Z Wikiźródeł, wolnej biblioteki
Ta strona została uwierzytelniona.

Był to nizki, krępy człowiek, o kabłączastych nogach i z kwadratową twarzą, którą w części zasłaniał ciemny ząbkowany kaptur, spadający na ramiona. Na sobie miał bawoli niewyprawny kaftan, na biodrach również bawoli pas, za który zatknięty był pęk kluczów i krótki nóż. W prawej ręce trzymał żelazną, pozasłanianą błonami latarnię, w drugiej miedziany kotlik i pochodnię.
— Gotów jesteś? — zapytał Zygfryd.
Diederich skłonił się w milczeniu.
— Kazałem, byś miał węgle w kotliku.
Krępy człowiek znów nic nie odpowiedział, wskazał tylko płonące w kominie bierwiona, wziął stojącą wedle komina żelazną łopatkę i począł wygarniać z pod nich węgle do kociełka, poczem zapalił latarnię i czekał.

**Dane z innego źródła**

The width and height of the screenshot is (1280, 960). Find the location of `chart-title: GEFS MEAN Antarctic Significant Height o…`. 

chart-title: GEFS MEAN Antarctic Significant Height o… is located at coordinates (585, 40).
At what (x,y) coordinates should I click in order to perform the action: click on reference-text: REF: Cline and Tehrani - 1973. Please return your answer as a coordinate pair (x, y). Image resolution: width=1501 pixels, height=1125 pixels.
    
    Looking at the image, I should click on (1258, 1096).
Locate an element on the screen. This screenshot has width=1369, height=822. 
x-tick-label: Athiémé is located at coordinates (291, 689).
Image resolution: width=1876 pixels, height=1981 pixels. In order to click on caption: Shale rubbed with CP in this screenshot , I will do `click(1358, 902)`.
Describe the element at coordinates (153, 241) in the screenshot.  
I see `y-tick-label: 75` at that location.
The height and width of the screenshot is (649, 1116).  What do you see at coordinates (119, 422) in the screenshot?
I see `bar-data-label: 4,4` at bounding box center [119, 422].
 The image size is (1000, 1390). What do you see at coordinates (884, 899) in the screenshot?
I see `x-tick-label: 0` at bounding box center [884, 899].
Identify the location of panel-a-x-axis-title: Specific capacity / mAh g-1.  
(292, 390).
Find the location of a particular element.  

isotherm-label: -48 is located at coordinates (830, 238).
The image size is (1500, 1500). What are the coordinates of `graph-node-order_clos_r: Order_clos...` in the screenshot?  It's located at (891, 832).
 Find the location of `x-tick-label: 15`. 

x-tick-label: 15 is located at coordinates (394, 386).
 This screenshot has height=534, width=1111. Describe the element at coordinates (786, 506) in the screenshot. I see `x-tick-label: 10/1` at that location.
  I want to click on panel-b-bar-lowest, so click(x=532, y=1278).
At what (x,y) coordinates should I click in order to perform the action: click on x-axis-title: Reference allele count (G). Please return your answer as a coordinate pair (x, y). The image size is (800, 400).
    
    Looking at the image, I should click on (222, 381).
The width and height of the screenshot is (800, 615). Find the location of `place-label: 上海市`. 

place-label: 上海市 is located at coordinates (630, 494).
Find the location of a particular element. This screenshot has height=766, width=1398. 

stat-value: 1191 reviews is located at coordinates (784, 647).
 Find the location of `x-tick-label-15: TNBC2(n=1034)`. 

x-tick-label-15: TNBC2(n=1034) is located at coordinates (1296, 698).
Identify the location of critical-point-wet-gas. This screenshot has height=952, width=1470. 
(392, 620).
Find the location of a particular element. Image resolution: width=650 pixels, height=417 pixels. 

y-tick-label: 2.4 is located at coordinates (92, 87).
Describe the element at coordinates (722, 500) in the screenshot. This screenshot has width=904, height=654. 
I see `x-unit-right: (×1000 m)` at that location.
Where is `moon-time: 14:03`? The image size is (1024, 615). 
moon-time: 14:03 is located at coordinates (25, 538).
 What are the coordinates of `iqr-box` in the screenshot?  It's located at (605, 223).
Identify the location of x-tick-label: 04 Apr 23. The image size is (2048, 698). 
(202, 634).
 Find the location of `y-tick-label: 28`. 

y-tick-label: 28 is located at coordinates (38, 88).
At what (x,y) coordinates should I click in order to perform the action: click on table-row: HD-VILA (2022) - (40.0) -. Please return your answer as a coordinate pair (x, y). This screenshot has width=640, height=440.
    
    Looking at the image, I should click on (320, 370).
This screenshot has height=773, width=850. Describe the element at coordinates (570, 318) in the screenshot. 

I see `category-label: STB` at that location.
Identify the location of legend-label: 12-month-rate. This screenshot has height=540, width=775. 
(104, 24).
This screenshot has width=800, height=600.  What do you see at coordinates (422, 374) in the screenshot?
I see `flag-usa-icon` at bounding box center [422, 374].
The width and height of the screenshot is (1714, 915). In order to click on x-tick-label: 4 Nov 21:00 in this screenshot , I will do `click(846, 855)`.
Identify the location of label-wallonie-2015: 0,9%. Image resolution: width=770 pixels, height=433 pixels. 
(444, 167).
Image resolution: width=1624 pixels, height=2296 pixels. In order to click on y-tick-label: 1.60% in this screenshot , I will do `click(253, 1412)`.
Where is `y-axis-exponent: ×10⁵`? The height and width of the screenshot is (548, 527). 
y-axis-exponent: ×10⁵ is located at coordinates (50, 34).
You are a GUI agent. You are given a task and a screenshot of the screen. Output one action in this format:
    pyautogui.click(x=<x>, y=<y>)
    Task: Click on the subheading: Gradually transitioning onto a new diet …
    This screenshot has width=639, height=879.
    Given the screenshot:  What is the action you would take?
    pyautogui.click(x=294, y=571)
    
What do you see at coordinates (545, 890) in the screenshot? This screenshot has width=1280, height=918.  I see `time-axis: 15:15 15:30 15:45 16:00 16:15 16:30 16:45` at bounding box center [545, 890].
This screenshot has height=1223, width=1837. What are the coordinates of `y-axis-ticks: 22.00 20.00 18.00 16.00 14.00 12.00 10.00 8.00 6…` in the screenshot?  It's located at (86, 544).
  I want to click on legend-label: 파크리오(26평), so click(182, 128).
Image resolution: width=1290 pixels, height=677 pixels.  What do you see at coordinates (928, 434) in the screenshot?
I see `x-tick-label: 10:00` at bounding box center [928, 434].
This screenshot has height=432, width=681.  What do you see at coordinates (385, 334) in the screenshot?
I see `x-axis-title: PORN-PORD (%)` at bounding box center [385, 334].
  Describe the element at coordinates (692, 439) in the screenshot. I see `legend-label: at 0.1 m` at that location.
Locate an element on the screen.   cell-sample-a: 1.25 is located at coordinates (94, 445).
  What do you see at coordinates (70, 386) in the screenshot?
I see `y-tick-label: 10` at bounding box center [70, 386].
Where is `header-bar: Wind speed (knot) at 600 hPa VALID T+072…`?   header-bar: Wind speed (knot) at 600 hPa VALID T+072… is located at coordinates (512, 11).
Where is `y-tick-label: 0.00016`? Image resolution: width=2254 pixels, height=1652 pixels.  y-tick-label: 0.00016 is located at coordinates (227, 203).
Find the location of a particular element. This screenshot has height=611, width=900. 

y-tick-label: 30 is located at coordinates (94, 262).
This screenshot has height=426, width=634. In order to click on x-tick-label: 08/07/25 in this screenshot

— A teraz słuchaj, psie — rzekł Zygfryd. — Niegdyś wygadałeś, co kazał ci czynić komtur Danveld, i komtur kazał ci wyciąć język. Ale że możesz kapelanowi pokazać wszystko co chcesz na palcach, więc ci zapowiadam, iż jeśli jednym ruchem pokażesz mu to, co z mego rozkazu uczynisz — każę cię powiesić.
Diederich znów skłonił się w milczeniu, tylko twarz ściągnęła mu się złowrogo strasznem wspomnieniem, albowiem wyrwano mu język z zupełnie innego powodu, niż mówił Zygfryd.
— Ruszaj teraz naprzód i prowadź do Jurandowego podziemia.